His decision to paint "The Sentinel," the historic Sunderland Flying Boat, came after a cousin in Wales, Nick Hammond, rediscovered the wreck of a Sunderland while diving off the coast near Pembroke Dock. The find led directly to the recovery of an engine from the aircraft, parts of which now are on display in Pembroke Dock's Gun Tower Museum.

Hammond donated his painting of "The Sentinel," which shows the Sunderland T9044 in wartime camouflage sweeping over the coastline, to the Pembroke Dock Sunderland Trust in Wales. The presentation was made by his cousin, Nick, and Nick's son, Callum, and the painting was received by Sunderland Trustee Steve Thompson, a diving colleague of Nick's in the Celtic Divers group.

The Sunderland T9044 is one of just three other military Sunderlands left in the world, according to the Pembroke Dock Sunderland Trust Web site. T9044 is the only surviving Mark I, dating to the earliest period in World War II when Britain stood alone against Germany.

In just two active months, flying with the RAF's famous 210 Squadron from Oban in Scotland and from Pembroke Dock, T9044 flew 14 operational missions, the Web site said. It sank Nov. 12, 1940, during a gale. No one was on board, but its loss was a big blow as the RAF had so few Sunderlands, which at the time was by far the largest aircraft in RAF service.

In 1943 Pembroke Dock was the largest flying boat station in the world, with nearly 100 aircraft - mostly Sunderlands - based there, according to a news release. In the decades since, the Sunderland and the other flying boats have become almost extinct, overtaken by technology and progress.

Hammond said he usually builds a model of an aircraft before he paints it, shooting slides of the model and then painting the image he likes best to depict the aircraft accurately. Hammond studied commercial art before 1957, when he joined the RAF at age 17 1/2. For years, he worked as a loadmaster and was stationed at Abingdon in Oxfordshire. He continued painting and drawing aircraft during the time, giving away much of his work, he said.
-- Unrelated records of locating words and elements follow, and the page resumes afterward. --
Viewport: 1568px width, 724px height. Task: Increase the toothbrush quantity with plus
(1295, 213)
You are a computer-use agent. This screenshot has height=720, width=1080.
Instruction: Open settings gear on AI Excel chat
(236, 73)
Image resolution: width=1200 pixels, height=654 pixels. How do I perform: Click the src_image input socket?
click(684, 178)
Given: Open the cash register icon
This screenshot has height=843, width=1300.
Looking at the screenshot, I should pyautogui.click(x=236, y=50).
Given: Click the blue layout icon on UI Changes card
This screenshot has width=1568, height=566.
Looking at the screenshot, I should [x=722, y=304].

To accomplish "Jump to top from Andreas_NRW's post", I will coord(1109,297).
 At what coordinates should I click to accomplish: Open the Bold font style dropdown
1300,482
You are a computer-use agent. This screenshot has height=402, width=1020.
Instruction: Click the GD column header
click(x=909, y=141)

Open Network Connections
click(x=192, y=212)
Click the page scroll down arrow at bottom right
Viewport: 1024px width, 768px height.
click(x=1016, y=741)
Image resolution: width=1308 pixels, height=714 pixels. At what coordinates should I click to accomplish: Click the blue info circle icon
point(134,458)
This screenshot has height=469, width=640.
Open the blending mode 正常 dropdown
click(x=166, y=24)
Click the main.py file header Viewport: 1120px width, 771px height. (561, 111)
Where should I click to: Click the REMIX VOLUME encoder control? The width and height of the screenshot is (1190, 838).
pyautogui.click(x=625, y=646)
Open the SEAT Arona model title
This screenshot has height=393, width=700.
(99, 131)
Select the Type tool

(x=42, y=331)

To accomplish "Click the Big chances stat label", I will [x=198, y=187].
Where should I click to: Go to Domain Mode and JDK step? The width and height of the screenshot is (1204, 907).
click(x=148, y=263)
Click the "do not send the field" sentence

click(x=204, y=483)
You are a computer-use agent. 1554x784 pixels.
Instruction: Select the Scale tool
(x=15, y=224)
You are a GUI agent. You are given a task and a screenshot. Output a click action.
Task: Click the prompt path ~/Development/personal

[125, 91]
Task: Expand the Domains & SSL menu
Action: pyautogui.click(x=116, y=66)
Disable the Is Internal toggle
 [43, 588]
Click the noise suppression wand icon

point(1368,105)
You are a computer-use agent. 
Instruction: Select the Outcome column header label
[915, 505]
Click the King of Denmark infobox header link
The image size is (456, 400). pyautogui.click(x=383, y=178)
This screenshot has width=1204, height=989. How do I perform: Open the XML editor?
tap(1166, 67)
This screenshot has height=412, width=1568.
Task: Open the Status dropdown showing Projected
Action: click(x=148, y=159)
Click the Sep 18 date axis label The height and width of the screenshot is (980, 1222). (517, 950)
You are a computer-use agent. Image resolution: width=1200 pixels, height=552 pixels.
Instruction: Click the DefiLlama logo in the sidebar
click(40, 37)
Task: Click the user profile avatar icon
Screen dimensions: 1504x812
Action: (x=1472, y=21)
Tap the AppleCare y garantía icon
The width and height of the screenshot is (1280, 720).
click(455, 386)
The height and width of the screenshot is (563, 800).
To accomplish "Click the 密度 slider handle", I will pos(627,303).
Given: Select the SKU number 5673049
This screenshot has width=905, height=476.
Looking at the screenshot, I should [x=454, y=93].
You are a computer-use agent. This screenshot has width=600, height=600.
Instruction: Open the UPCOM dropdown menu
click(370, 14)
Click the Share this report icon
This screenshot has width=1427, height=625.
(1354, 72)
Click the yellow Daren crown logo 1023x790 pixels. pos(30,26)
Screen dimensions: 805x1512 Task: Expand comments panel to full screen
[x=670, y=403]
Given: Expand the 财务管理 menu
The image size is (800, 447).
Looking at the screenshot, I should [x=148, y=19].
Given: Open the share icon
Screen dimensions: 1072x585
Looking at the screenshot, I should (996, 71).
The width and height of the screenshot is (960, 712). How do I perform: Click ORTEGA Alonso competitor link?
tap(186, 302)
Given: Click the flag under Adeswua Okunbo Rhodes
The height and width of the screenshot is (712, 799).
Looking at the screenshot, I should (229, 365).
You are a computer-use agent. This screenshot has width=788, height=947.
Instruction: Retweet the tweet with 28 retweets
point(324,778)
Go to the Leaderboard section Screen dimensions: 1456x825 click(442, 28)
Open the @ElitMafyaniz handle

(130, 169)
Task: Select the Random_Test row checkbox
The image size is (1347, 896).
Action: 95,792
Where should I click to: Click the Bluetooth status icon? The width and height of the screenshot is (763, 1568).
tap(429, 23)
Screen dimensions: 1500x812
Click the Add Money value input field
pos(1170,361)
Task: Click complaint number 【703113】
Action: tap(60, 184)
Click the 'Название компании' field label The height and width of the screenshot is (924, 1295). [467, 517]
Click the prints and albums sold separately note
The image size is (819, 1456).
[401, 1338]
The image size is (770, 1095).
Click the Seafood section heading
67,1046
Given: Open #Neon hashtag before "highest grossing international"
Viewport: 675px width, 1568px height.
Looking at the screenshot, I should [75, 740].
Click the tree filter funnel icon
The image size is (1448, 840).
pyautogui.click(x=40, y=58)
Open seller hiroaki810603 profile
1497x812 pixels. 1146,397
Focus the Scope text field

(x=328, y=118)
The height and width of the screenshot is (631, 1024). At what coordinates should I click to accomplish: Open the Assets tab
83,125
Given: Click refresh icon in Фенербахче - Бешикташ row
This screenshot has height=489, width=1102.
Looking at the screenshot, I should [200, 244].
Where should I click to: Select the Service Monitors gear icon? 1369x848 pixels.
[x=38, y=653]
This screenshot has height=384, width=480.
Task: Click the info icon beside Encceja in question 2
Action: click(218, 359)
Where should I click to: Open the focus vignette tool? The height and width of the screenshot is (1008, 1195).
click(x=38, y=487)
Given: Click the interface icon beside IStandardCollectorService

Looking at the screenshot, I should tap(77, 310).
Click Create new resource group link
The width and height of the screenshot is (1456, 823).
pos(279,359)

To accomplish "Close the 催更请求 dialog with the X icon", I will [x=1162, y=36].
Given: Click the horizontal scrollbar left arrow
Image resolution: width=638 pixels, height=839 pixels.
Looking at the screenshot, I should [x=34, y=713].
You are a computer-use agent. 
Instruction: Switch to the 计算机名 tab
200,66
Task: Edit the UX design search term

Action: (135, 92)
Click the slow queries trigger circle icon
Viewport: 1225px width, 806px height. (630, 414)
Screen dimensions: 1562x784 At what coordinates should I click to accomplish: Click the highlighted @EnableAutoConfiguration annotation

After he left the RAF in 1970, he got a job with British Aerospace in Saudi Arabia, where he married an American woman who was working for Saudi Aramco. They moved to the U.S. in 1986, and lived in Texas, Oregon and Washington; for a time, he worked as a training officer for Pinkerton, the security company. When he and his wife divorced, she returned to Minnesota and persuaded him to move there, too, because of their children, Hammond said. Today, he and wife, Krista, live near Kennedy. His daughter, Sarah Hammond lives in Grand Forks, and son, James Hammond of the U.S. Marine Corps, lives in Seattle.

The Sunderland flying boat could land and take off from water and was often used as a rescue boat. According to uboat.net, it was the first British flying boat to have a power-operated gun turret, and because of its strong protective armament, the Germans calling it the "Flying Porcupine." The RAF retired the Sunderland in 1959.

"It was a honor for me, really, to contribute," Hammond said of his painting of the historic flying boat. "It's a very worthy cause. I think people tend to forget what happened in World War II, and a lot of people don't even know about it. Youngsters say, 'World War II, what was that?'"

When people forget, they no longer recognize the price that was paid for their liberty and freedom, he said.